* What this task involves: Throughout the records below, find each line holding "message" and copy it.

━━━━━ Supplied records ━━━━━

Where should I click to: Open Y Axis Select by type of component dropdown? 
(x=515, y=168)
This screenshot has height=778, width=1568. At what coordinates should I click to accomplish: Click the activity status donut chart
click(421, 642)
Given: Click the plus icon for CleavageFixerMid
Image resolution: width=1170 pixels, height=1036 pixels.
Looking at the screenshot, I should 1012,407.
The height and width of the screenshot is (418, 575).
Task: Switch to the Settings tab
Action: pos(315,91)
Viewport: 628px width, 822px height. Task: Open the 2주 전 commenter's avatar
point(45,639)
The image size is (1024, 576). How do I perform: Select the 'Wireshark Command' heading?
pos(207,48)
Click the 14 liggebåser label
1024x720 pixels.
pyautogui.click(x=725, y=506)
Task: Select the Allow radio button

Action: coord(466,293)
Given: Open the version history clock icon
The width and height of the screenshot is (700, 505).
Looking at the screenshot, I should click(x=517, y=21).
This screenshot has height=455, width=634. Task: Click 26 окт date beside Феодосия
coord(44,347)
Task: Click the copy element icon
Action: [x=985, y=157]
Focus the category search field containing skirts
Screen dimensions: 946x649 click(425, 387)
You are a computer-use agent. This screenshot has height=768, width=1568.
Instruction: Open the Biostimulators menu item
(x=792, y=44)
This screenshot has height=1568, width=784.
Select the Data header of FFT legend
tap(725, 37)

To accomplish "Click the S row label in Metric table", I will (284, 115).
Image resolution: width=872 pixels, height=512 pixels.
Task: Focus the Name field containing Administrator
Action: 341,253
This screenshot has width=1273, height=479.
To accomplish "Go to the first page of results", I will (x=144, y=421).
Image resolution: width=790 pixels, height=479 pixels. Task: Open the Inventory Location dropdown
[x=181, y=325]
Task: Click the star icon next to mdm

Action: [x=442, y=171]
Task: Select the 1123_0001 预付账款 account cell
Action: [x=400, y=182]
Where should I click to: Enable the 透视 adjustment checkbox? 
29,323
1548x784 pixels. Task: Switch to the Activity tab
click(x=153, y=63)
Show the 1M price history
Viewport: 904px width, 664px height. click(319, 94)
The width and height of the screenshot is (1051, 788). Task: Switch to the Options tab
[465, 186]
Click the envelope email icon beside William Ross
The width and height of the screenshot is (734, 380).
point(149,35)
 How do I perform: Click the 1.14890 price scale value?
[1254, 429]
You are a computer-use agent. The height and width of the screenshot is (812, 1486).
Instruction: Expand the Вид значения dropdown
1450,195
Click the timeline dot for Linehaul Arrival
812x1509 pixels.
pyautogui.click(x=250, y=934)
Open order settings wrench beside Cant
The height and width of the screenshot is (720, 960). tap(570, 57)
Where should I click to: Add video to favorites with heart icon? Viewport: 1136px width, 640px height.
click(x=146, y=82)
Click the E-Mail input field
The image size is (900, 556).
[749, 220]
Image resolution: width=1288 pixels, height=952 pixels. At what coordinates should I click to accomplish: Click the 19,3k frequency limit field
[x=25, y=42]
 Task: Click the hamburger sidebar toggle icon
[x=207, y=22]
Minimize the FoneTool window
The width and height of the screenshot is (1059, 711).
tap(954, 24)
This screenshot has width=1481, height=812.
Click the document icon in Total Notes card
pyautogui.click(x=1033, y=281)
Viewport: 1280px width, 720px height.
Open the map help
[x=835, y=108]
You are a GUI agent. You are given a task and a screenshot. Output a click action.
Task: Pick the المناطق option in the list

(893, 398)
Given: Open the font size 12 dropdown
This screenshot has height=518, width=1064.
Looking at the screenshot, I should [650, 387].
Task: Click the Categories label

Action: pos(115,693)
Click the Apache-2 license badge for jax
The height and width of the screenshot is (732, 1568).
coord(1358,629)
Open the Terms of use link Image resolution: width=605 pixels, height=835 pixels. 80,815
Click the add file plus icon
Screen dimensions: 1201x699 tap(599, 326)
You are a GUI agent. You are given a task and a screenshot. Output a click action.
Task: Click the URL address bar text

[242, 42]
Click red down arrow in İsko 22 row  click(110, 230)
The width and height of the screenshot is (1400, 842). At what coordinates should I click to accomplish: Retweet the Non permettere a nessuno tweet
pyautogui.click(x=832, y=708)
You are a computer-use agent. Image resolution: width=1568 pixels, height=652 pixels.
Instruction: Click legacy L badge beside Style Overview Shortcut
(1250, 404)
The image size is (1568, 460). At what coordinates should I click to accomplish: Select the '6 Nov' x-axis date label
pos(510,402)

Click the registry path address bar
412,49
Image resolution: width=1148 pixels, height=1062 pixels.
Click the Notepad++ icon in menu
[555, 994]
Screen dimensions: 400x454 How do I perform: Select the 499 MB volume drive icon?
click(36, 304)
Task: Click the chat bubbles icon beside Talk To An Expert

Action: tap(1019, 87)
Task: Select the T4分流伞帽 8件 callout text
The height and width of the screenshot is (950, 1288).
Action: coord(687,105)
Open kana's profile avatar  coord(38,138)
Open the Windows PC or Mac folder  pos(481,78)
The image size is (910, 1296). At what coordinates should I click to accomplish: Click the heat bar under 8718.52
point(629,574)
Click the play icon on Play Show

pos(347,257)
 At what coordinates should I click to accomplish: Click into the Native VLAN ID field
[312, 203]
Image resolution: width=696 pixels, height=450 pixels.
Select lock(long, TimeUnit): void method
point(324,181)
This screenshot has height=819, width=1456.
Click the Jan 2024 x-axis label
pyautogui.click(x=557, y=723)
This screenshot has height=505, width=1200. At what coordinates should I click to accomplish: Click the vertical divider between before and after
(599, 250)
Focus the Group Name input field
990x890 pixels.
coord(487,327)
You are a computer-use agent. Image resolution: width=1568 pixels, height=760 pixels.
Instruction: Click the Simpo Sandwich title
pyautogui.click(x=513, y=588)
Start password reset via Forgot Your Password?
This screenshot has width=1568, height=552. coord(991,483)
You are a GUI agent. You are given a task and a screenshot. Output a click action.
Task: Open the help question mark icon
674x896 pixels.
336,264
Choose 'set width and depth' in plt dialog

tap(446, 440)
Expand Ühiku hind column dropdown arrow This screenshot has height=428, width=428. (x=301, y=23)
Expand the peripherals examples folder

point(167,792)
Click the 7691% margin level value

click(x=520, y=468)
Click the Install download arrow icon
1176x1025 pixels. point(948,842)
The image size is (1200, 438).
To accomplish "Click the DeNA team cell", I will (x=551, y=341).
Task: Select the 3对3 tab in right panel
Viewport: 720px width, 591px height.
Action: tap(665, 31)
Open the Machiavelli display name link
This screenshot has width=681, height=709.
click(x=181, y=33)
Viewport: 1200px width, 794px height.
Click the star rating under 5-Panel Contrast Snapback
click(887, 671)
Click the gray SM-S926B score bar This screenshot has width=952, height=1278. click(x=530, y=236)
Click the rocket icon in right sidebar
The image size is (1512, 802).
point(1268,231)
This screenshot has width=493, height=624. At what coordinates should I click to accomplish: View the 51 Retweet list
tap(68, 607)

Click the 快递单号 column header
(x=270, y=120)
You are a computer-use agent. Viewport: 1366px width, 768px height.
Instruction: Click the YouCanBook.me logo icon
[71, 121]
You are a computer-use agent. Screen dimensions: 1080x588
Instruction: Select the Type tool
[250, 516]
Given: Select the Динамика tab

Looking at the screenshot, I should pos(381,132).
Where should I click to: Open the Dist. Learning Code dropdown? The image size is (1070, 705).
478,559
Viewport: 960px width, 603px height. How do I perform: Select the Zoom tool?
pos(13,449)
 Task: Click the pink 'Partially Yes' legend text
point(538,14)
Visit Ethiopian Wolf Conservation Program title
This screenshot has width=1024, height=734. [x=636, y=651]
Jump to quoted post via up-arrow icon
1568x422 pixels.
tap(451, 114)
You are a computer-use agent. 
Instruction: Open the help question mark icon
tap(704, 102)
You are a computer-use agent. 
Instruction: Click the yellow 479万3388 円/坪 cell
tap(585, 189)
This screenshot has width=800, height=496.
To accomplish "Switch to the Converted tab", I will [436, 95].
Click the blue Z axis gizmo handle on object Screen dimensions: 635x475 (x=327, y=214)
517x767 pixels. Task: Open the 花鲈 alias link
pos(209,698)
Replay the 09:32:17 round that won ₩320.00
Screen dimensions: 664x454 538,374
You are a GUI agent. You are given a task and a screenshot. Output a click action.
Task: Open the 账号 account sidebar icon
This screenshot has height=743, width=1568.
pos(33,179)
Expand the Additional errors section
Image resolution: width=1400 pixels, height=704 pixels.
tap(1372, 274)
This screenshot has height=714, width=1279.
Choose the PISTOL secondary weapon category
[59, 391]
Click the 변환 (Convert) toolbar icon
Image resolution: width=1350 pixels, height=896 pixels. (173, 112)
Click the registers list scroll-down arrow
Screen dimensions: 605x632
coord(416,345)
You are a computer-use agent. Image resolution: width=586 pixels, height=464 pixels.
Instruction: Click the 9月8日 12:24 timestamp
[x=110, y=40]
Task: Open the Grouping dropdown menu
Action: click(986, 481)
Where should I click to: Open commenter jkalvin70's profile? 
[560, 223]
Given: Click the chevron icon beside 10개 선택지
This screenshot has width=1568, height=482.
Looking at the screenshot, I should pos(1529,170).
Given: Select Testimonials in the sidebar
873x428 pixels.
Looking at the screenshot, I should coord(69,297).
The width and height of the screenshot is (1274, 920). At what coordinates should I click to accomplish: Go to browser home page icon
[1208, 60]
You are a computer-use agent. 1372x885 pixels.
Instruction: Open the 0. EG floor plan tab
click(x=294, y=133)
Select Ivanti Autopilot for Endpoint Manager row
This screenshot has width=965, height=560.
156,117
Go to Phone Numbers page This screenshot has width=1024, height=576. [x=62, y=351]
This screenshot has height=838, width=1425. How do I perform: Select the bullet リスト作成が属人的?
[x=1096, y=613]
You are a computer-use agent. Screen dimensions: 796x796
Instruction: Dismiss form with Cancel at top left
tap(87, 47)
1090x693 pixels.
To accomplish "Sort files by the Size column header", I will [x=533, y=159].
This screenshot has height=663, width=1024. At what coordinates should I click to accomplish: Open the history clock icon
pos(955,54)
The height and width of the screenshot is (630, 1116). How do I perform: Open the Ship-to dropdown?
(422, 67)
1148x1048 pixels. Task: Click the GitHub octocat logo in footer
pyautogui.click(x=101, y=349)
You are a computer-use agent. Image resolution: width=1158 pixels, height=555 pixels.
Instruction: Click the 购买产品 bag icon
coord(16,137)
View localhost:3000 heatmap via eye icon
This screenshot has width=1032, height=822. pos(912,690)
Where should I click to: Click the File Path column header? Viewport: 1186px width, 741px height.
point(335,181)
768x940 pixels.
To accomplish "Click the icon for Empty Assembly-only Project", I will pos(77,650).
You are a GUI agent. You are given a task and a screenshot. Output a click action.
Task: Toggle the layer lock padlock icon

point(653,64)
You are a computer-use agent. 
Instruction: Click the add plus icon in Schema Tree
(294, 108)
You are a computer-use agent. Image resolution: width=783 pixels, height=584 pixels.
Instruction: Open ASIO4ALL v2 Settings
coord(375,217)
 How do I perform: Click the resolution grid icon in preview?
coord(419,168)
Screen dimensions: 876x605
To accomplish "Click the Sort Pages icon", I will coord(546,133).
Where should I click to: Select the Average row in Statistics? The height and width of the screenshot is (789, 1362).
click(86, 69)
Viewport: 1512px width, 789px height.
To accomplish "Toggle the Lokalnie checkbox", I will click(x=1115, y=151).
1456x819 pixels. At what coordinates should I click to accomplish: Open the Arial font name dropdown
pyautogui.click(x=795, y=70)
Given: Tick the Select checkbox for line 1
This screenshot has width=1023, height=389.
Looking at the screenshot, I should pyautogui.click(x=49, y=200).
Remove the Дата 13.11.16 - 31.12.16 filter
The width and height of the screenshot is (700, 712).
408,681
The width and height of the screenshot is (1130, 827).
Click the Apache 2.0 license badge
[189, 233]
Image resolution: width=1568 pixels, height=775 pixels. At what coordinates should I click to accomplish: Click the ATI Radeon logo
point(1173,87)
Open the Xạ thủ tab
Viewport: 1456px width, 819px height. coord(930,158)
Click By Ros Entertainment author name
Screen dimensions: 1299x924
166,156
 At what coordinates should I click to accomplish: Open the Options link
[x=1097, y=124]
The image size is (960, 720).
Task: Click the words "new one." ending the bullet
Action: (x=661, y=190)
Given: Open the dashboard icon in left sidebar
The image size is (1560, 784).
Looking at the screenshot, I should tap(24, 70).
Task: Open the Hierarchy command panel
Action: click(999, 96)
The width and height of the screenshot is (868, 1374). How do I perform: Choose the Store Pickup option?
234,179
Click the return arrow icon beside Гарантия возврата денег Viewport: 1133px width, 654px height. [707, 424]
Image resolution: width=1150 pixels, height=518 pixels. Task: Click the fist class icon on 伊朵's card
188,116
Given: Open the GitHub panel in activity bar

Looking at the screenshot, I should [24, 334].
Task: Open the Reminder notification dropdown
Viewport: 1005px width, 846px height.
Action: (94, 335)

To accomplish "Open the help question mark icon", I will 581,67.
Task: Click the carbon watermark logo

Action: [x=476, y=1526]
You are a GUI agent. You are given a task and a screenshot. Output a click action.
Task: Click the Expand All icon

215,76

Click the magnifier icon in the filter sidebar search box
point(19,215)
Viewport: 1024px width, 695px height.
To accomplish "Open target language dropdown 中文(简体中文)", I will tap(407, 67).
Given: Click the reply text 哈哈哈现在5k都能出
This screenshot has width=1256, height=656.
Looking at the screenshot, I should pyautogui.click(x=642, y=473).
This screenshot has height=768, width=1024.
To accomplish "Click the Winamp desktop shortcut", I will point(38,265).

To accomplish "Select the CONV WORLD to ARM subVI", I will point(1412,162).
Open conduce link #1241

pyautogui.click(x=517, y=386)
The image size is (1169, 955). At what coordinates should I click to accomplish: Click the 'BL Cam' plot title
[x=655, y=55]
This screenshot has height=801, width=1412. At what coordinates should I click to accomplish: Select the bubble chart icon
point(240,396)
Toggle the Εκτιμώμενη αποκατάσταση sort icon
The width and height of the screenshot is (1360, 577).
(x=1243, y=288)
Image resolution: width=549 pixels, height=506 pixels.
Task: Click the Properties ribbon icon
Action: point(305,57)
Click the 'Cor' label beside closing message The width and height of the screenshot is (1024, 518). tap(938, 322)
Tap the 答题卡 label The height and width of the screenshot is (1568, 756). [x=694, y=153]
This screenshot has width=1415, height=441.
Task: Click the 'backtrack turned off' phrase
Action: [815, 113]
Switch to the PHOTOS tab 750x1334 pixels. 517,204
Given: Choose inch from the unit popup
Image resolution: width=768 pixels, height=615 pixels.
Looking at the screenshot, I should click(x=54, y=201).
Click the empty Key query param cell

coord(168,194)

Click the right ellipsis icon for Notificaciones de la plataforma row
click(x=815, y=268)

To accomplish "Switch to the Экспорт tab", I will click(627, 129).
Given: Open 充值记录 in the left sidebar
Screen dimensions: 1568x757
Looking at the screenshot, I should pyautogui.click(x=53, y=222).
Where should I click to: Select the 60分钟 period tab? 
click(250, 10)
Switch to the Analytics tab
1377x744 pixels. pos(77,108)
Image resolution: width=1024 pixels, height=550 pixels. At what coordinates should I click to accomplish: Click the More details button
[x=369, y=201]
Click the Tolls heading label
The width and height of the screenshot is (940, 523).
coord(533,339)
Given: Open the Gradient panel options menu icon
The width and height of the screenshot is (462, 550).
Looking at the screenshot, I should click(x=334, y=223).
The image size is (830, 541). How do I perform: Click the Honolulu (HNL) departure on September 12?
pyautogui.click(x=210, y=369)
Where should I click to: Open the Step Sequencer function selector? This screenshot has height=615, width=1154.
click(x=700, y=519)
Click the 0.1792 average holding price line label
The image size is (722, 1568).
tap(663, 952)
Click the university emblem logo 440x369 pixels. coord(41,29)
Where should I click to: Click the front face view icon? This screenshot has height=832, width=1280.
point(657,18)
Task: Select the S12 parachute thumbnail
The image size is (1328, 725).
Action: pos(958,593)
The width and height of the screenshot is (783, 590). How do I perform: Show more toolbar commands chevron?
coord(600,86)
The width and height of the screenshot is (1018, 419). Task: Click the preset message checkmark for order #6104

━━━━━

* Finished task:
Click the 'Cor' label beside closing message The width and height of the screenshot is (1024, 518). tap(938, 322)
The width and height of the screenshot is (1018, 419). Task: Click the preset message checkmark for order #6104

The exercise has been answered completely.